LING 1340/2340 Data Science for Linguists, University of Pittsburgh

Go to: LING 1340/2340 home page

Term Project Guidelines

Overview
Individual students will work on a project of their own choice and design over the course of the semester, culminating with a class presentation followed by a final project delivery. The goal of this project is to make a linguistic discovery through application of data-intensive methods.
Components
A project consists of three main components: data, analysis, and presentation.
A. Data

Start with found data. Many linguistics research projects begin with a targeted data collection effort -- field work, surveys, elicitation, human subjects, and more. But the underlying assumption of data science is that data exists in the wild, and it is up to a data scientist to harness it. True to this assumption, we will have you start with data that is found in the wild, be it published data sets, corpora, or social media streams.
Add value. You should not, however, be content with data as it is packaged and presented to you. In many cases, your data will need a lot of work -- sourcing, cleaning up, and reorganizing. In other cases, you may be dealing with published data that's more or less ready for analysis. You are, then, expected to add value: augmenting, annotating and leveraging multiple data sets are all potential avenues.
Follow best data practices. Throughout this semester, we will be learning about best data practices, both emerging and firmly established in data science circles. Make sure your own data efforts and the output are in compliance.

B. Analysis

Linguistic analysis. You will have designed your data with a research question in mind. Your data should make a suitable empirical basis for your linguistic inquiry; your research question should be properly motivated and addressed in a theoretically and methodologically sound manner. You interpretations of the findings should likewise be rigorously supported by your data. Even with meticulous preparation, however, your data in the end may not prove fruitful grounds for your original research question. Pivoting is therefore allowed up to a certain point; whether or not this move is ultimately successful, reasons for pivoting and/or failure of the original research agenda must be thoroughly probed and documented, since this sort of outcome is all part and parcel in research efforts deeply grounded in real-life data and, further, provides valuable insight.
Computational methods. In your linguistic analysis, you are expected to employ various computational methods including natural language processing, statistics, machine learning, topic modeling and more. Proper techniques should be used in accordance with your research question and the specifics of your data. At the same time, you should demonstrate mastery of these techniques by justifying your choice of computational methods and thoroughly evaluating the outcome, rather than blindly applying them and accepting the returned output. As with linguistic analysis, failed experimentation should not be brushed aside, but rather receive proper investigation and documentation, as this is all part of the discovery process.

C. Presentation

This component encompasses all audience-facing aspects of your project, which include but are not limited to:
Proper use of GitHub as a project-hosting and publication platform.

Overall documentation.

Structure, readability and organization of your Python code in the form of Jupyter notebooks.
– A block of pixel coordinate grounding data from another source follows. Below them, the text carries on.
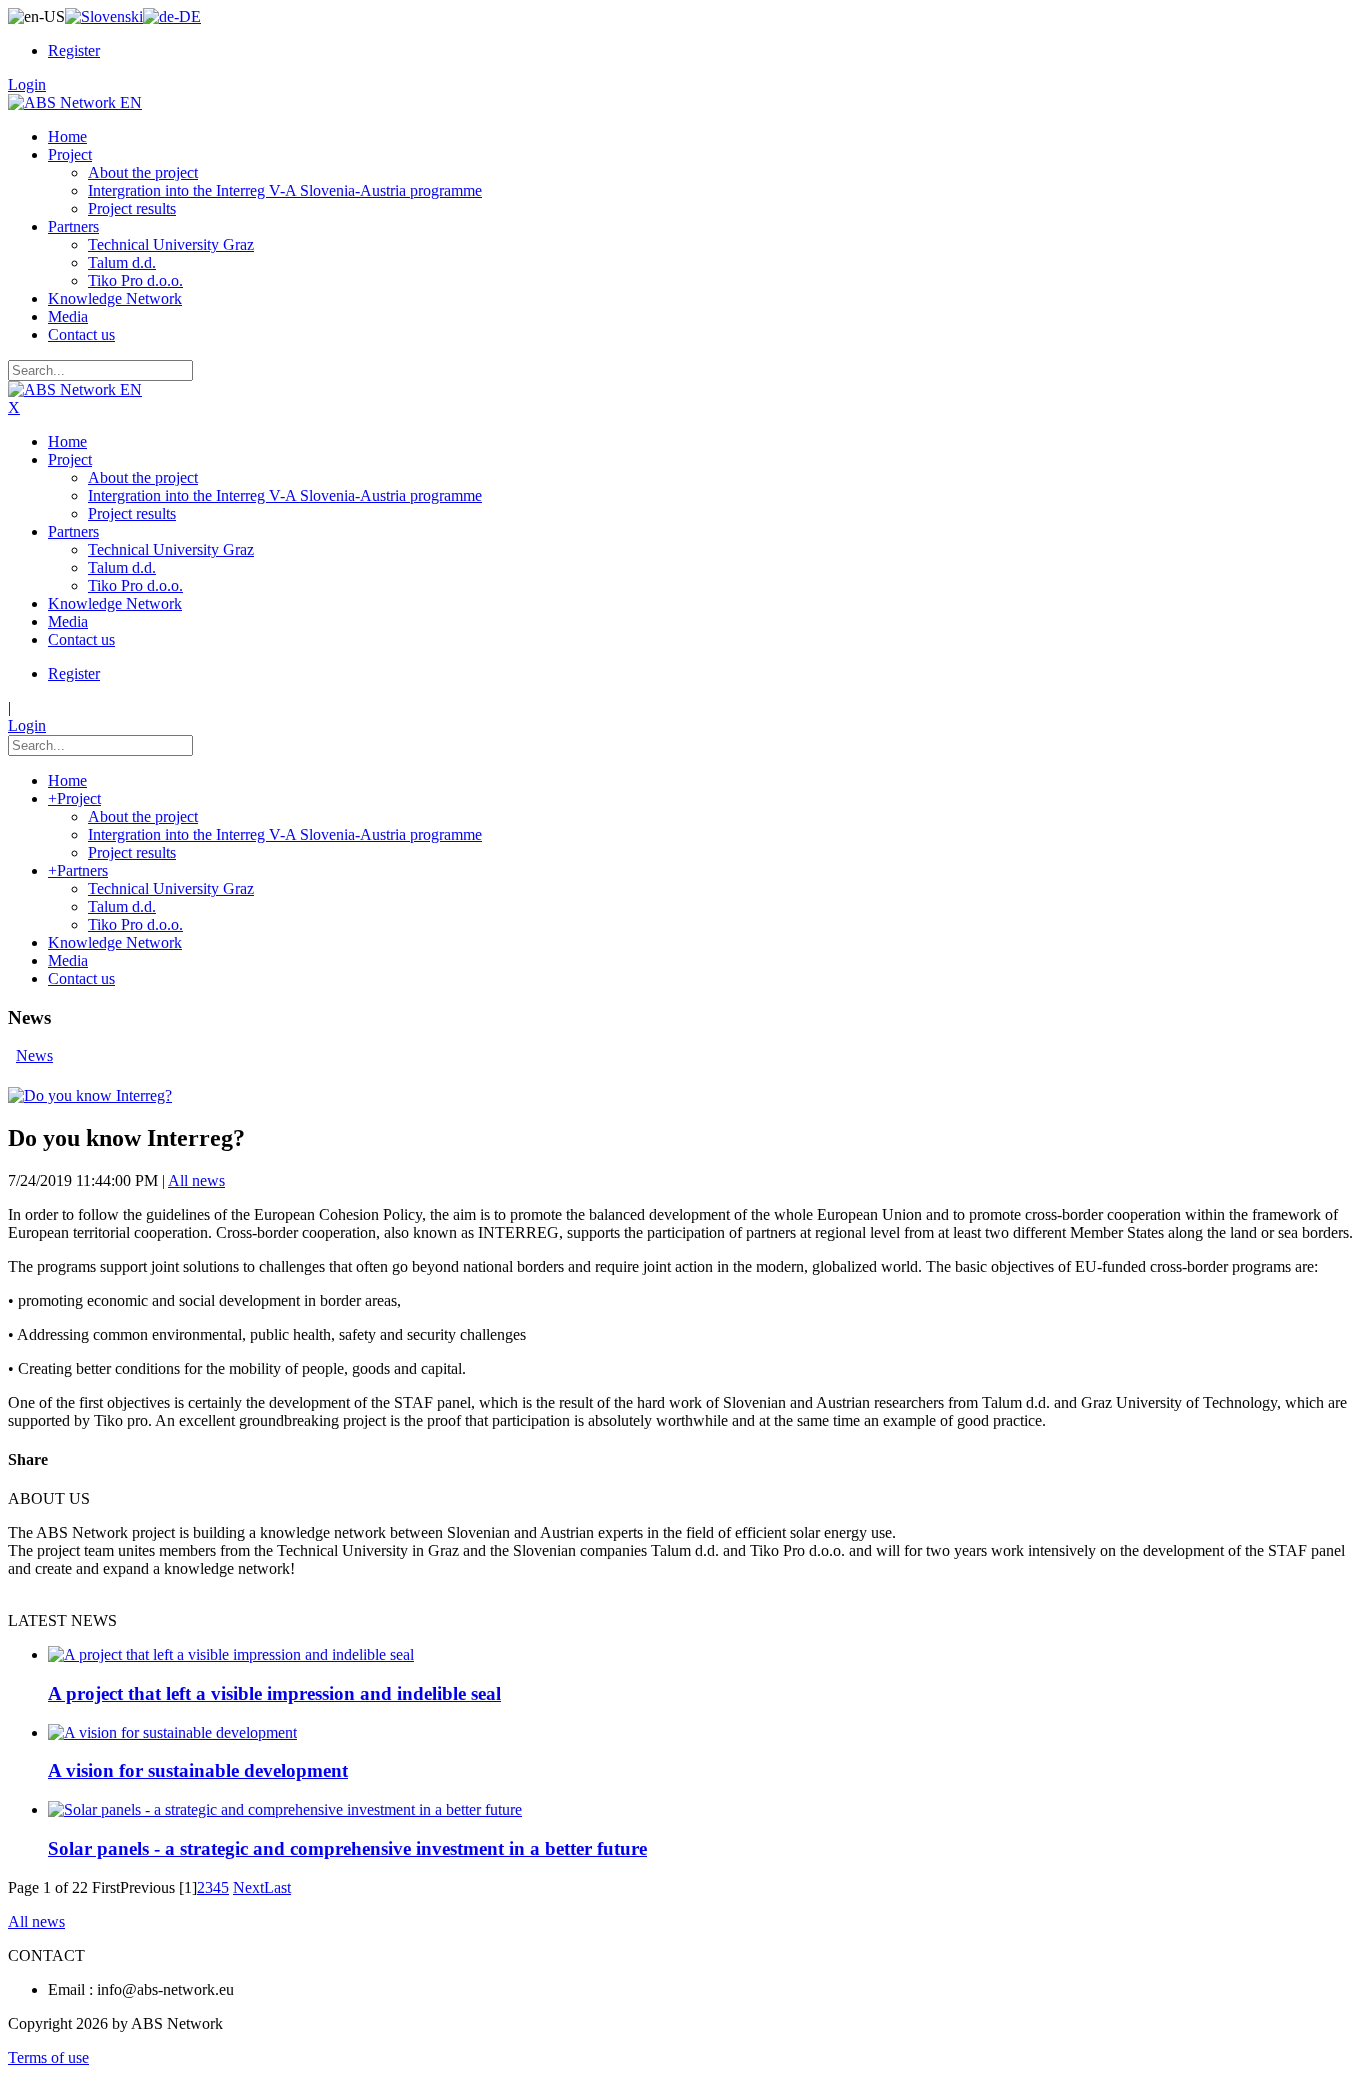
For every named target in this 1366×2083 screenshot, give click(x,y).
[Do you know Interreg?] (90, 1095)
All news (196, 1180)
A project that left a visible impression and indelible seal (274, 1693)
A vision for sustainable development (198, 1770)
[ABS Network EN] (75, 102)
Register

Visualization through graphs and plots.

Your oral presentation, scheduled in the last two weeks of class.

Your final report: language, content, clarity, precision, organization, citation, etc.

Weight distribution. Ideally, a project will have the three components in perfect balance: a total of say 180 points will be equally split between data/analysis/presentation as 60-60-60. In reality, everyone's project will be different: some will have ambitious and challenging data curation plans, while others might wish to focus their efforts on extensive use of advanced computational methods. To accommodate this, a limited amount of trade-off is provisioned between the "data" and the "analysis" components: more data-focused projects therefore may have up to 70-50-60 distribution with more data-side contribution, while projects heavily focused on analysis are allowed to go easier on data-related efforts, with up to 50-70-60 split.

Submission

Your project should be initiated and developed in the form of a GitHub-hosted public repository. The final deliverables should include:

A README document and a LICENSE document accompanying your GitHub repository.
A written report containing a summary of your data and linguistic analysis. Anywhere between 5 and 10 pages, of which a minimum of 3 pages must be devoted to written descriptions (not including charts, graphs, examples, tables, etc.).
Your data.
Python scripts in Jupyter Notebook form, that you created and used to process, explore and analyze the data.
Slides or other materials you used for your in-class presentation.

Milestones

The term project carries a total of 400 points, which you accrue over the course of the semester through meeting several, structured, milestones. Refer to the Schedule page for the dates.

Milestone Points, distribution
Data Ⓓ; Analysis Ⓐ; Presentation ⓟ What

1 Project ideas 20 ⒹⒹⒶⒶ Send instructor 1-2 project ideas.

2 Project plan 20 ⒹⒶⓟⓟ Finalize project plan, create a GitHub project repository.

3 1st progress report 40 ⒹⒹⒹⒹⒹⒹⓟⓟ Focus on data curation, report progress.

4 2nd progress report 40 ⒹⒹⒹⒹⒶⒶⓟⓟ Continue with data curation, attempt analysis.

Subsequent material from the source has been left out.